The people in my small town did not own the private prisons that paid inmates $0.23 to 1.15 an hour, nor did they own the companies (like Whole Foods) that exploited prison labor. They were, however, hurt by the downward pressure that such labor schemes placed on workers’ wages.
Inevitably, the blind spots of classless identity politics benefit elites.
In one rarified area, the wage gap has apparently vanished: chief executive officers of America’s richest companies. But this means very little to, say, women in traditionally feminized occupations like nursing and home health care work. A $15 minimum wage would be a more significant win for feminism than gender parity for CEOs.
Similarly, in my childhood town, glass ceilings and the shattering of them didn’t improve the lives of those just trying to pick themselves up off the floor.” The Yahoo CEO’s gender, or the US president’s race, had very little impact on the average citizen’s life. It wasn’t of much consequence to them if a prominent CNN anchor was gay, or if a black woman was a media mogul, or if a past Olympian had gender reassignment surgery.

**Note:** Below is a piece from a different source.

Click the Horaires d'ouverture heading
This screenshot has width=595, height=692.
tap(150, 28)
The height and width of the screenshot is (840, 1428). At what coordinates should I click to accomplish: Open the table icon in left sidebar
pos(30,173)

However, it did matter if their standard of living was simultaneously decreasing and the precarity of their job was endangering their children’s future.
Classless identity politics is a failure because it ends up elevating elites instead of recognizing the commonality all working-class and poor people share. We all experience oppression due to class, even if that oppression can be compounded by race, gender, or sexuality.
We must recognize, as a class, that working-class women have more in common with working-class men than they do with Marissa Mayer, and fight together to end exploitation of male and (particularly) female labor. We must recognize, as a class, that working-class LGBT people have more in common with working-class straight people than they do with Tim Cook, and fight to end all working-class oppression (particularly that based on sexuality).
Election Day
Since I lived there, the population of my childhood town has nearly doubled, fueled in part by telecommuting and cash migrating from Silicon Valley. Median income has risen to $47,000, but the median home price fell 43 percent between 2003 and 2013. The school has moved to more appropriate permanent buildings.
This November, the town (and 362 other Placer County, California precincts not unlike it) voted for Donald Trump over Hillary Clinton, 51.1 percent to 39.5 percent.
But it’s hard to blame sexism or racism for Clinton’s loss.
On Election Day, the people of Placer County also voted for Kamala Harris, a black woman, to be their US senator. Her vote share? 63 percent. And her vote tally? 16,178 more than Clinton’s.